PROBLEM TO WORK ON: Output as a two-column CSV, with columns instruction and response, the lines from the one that contains "Click info icon next to Current amount" through the one that contains "Looking at the screenshot, I should 38,221.". Give one row for each text and its answer, with each value in its own quoted field and line breaks replaced by spaces.

EXCERPTED RECORDS:
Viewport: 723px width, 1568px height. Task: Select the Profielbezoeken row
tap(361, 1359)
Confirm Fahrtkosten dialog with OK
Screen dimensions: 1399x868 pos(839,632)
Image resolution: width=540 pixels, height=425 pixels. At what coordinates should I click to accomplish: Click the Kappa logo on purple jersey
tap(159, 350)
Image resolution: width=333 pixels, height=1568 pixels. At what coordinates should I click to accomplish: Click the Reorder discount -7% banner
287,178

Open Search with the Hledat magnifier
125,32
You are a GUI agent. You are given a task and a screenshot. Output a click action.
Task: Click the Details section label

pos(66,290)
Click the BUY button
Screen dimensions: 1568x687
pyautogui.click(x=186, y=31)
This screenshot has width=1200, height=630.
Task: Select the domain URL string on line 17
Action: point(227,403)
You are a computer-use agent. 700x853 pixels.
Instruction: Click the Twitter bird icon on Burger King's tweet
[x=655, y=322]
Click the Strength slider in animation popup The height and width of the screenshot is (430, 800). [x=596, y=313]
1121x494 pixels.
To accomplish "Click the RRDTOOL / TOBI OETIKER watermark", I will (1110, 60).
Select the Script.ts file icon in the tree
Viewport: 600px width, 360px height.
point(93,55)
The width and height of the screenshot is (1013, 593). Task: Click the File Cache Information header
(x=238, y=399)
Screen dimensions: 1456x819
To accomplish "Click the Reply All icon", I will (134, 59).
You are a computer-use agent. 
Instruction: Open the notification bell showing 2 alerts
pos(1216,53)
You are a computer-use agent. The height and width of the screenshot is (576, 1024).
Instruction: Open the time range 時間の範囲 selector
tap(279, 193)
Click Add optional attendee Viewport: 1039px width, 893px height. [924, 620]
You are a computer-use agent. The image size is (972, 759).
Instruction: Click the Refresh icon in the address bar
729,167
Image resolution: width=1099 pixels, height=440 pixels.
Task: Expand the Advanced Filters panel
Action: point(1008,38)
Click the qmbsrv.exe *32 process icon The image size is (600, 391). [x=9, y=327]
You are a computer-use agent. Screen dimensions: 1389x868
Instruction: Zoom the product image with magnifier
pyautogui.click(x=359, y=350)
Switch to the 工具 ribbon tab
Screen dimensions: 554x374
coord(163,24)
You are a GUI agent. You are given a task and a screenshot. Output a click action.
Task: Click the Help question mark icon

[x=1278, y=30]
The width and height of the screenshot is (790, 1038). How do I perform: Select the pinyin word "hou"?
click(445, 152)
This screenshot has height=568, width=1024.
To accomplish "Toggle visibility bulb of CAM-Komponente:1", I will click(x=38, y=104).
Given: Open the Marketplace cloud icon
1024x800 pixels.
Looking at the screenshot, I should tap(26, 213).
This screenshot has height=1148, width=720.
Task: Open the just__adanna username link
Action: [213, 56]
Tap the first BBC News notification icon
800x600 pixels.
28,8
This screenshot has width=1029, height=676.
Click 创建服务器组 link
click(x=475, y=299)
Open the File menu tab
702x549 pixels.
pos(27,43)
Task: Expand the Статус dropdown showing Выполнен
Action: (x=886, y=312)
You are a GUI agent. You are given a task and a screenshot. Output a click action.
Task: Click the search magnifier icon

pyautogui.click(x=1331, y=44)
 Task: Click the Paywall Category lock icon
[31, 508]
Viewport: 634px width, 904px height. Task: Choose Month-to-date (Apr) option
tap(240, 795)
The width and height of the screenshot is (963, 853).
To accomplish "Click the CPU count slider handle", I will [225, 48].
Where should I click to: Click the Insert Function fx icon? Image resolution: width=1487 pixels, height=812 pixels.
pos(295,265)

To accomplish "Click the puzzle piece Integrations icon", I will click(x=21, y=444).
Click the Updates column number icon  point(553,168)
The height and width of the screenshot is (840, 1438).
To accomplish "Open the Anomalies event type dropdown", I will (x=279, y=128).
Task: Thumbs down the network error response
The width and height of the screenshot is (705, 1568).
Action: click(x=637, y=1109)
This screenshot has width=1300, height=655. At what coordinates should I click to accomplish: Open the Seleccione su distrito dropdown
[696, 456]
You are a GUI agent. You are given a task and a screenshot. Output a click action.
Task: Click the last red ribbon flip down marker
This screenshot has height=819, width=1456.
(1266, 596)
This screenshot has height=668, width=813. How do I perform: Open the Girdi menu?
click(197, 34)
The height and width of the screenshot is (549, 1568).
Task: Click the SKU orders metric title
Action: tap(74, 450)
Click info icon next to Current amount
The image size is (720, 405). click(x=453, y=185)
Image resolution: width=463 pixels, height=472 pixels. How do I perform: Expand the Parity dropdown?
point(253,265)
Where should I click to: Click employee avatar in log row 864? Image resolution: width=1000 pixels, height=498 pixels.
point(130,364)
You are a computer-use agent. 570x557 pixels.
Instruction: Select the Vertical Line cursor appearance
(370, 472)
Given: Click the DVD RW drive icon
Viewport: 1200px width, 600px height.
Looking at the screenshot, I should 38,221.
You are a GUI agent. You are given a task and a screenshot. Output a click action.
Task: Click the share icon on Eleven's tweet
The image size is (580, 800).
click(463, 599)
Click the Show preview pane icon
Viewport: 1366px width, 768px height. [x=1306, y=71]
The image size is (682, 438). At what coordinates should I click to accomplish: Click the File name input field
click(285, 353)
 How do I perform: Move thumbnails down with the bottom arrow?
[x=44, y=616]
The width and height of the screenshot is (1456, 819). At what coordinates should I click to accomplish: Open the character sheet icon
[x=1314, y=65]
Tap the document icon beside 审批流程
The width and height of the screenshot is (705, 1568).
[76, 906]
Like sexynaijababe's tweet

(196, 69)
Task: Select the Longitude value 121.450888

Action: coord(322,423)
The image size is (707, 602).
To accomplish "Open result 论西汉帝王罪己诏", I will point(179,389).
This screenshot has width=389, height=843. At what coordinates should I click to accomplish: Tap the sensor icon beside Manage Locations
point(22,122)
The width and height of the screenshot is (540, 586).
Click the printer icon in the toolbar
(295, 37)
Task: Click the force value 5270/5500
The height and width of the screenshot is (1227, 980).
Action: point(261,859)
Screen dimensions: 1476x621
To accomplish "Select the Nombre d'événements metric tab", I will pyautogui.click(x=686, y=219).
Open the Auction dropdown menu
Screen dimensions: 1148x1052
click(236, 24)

COMPLETE RESPONSE:
instruction,response
"Click info icon next to Current amount","The image size is (720, 405). click(x=453, y=185)"
"Image resolution: width=463 pixels, height=472 pixels. How do I perform: Expand the Parity dropdown?","point(253,265)"
"Where should I click to: Click employee avatar in log row 864? Image resolution: width=1000 pixels, height=498 pixels.","point(130,364)"
"You are a computer-use agent. 570x557 pixels. Instruction: Select the Vertical Line cursor appearance","(370, 472)"
"Given: Click the DVD RW drive icon Viewport: 1200px width, 600px height.","Looking at the screenshot, I should 38,221."